Another implementation of the present invention relates to a method for improving performance of catalepsia metals, selected from the group comprising iron, Nickel, chromium, molybdenum, and mixtures thereof, where the method comprises contacting the catalyst solution with ion exchange resin in the form of alkali metal, preferably lithium form, and an aqueous medium, preferably water, in a quantity sufficient to reduce the concentration of ions of the alkali metal in the catalyst solution, and obtaining a catalyst solution with a lower content of impurities of metals corrosion.

The method according to the present invention is applicable to regeneration or to improve performance catalyst solutions with low water content, containing a metal salt, a soluble rhodium complexes and mixtures of metals.

The regeneration method according to the invention is particularly applicable to catalyst solutions used for carbonylation of methanol to acetic acid at low water content, as proposed in U.S. patent 5.001.259. Therefore, catalyst solutions, which should be improved by the method of the invention will be mainly contain rhodium catalyst and lithium ion, which is present in the form of salt is lithium iodide.

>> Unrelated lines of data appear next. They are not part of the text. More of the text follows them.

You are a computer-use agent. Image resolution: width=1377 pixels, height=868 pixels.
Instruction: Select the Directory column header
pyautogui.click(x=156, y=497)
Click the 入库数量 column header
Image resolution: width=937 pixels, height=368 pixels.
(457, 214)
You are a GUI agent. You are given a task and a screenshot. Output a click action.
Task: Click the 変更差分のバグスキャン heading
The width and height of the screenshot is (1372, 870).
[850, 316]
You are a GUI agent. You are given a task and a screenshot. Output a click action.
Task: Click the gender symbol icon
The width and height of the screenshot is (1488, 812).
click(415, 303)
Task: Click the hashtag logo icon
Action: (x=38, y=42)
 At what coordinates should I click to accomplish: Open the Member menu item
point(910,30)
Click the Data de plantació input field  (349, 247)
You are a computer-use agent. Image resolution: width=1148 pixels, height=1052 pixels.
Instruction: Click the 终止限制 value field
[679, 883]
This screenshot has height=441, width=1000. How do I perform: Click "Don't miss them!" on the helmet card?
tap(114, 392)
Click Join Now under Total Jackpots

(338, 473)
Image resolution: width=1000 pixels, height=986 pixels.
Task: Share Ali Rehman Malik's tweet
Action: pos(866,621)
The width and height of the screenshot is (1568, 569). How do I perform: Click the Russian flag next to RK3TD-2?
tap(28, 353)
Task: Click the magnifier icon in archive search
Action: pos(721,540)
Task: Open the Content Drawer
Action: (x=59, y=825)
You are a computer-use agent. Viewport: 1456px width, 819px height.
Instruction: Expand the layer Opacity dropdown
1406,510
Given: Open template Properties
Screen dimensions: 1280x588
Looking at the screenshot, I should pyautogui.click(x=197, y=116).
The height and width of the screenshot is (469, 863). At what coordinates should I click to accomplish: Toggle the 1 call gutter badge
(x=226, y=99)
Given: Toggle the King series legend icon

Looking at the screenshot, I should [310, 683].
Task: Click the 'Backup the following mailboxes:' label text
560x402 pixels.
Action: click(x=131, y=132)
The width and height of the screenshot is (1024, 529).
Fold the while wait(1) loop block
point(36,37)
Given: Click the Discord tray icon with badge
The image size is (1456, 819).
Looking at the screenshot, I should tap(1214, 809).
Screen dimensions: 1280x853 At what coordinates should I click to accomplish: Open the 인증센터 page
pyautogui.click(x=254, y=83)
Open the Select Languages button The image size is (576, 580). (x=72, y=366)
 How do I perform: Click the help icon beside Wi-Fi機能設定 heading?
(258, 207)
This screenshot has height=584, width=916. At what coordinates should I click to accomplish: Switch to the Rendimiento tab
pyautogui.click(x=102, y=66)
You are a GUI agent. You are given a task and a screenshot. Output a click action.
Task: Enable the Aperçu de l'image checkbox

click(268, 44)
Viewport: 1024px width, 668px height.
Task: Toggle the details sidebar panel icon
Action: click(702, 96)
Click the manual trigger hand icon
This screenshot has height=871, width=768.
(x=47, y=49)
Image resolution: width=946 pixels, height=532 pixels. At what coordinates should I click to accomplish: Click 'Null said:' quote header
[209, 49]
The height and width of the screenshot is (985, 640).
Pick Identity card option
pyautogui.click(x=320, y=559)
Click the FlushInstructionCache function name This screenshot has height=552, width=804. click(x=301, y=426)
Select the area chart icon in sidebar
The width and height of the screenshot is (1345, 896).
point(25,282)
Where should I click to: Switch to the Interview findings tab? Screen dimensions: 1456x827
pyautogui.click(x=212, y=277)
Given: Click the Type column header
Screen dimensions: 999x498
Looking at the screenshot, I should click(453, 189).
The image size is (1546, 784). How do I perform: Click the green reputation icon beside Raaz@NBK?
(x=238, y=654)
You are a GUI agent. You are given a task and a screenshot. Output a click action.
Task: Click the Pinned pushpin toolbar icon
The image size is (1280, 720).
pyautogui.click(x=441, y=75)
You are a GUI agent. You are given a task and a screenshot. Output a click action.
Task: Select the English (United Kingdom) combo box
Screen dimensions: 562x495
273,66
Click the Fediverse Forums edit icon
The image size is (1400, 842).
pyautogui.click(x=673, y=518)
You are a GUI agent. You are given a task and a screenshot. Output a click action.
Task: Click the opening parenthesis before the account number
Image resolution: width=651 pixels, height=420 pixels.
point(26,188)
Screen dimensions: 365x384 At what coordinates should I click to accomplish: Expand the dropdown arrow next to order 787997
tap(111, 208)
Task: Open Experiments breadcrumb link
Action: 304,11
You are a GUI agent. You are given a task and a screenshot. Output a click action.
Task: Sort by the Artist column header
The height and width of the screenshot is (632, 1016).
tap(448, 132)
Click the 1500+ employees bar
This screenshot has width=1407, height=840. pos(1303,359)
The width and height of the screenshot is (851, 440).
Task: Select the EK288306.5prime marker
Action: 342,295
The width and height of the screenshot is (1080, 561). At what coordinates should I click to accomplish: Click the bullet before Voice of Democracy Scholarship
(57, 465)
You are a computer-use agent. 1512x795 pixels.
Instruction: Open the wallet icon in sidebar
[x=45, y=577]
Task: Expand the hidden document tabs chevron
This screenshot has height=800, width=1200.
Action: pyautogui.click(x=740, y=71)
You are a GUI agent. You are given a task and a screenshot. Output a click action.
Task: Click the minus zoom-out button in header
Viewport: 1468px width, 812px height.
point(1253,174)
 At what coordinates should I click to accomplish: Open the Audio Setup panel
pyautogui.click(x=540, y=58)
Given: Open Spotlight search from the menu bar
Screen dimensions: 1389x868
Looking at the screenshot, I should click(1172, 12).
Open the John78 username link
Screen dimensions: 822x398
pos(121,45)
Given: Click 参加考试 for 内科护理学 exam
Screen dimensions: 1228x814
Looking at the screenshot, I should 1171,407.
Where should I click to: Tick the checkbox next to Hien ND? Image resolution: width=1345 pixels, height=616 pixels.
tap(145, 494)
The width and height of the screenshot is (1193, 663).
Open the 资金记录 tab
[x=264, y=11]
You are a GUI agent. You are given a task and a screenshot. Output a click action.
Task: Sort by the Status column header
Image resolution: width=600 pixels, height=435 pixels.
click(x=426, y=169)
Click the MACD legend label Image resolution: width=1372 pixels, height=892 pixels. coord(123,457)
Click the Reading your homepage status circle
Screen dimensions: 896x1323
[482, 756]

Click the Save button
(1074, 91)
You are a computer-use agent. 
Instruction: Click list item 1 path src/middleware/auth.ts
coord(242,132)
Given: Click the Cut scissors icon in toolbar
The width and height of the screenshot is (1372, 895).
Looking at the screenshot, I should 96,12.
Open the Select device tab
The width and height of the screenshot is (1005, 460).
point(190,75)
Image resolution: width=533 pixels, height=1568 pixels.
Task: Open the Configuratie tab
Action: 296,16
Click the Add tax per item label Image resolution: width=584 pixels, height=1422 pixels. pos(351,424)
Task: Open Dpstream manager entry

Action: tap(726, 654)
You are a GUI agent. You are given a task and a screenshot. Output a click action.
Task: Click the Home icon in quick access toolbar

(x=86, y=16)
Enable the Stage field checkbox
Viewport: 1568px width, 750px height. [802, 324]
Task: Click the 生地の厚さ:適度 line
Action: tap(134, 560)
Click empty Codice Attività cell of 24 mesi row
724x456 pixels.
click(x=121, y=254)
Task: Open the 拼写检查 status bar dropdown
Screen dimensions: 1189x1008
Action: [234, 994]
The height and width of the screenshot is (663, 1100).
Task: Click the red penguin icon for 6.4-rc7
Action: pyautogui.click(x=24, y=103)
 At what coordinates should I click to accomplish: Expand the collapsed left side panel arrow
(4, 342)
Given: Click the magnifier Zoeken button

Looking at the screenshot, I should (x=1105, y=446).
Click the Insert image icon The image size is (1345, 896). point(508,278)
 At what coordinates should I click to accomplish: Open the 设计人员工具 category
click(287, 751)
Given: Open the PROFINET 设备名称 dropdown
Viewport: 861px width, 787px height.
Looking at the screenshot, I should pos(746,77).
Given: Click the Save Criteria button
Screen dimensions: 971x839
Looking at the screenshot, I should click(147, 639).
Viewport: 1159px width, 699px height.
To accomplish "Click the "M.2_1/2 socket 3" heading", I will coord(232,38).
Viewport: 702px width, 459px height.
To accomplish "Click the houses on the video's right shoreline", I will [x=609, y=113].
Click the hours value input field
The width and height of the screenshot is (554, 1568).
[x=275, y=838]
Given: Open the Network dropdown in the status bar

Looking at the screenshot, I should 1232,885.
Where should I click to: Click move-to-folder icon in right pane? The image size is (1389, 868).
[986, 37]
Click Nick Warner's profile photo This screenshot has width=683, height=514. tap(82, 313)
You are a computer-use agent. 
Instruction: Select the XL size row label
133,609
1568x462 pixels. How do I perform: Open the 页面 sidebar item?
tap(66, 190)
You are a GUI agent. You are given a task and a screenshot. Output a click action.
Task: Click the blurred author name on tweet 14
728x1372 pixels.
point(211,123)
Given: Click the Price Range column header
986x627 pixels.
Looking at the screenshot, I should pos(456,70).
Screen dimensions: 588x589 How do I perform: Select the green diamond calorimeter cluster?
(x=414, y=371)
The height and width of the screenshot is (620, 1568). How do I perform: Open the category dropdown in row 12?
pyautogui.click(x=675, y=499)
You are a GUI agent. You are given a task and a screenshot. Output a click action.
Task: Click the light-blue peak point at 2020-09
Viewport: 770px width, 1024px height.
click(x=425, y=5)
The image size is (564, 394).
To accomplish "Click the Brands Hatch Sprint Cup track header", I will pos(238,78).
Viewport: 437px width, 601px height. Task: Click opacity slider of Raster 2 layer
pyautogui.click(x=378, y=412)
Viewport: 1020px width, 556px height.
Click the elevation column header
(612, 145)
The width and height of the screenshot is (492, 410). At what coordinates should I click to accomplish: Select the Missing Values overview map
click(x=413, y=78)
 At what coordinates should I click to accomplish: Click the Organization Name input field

Although the present invention to isogenopak other products of the carbonylation. For example, proposed in the present invention, the technology can be applied in the process of producing acetic anhydride or in the process of joint production of acetic acid and acetic anhydride. Usually the carbonyl process for acetic anhydride or the joint production of acetic acid and acetic anhydride are in anhydrous conditions. In accordance with the present invention for obtaining acetic anhydride or the joint production of acetic acid and acetic anhydride aqueous medium, preferably water, may be added to the layer ion-exchange resin, to improve the removal of metals corrosion and thereby increase the productivity of the catalyst solution. Other processes which can be used in the present invention include the carbonylation of alcohols, complex or simple esters to the corresponding acids, anhydrides, or mixtures thereof. Usually these alcohols, esters or ethers contain from 1 to 20 carbon atoms.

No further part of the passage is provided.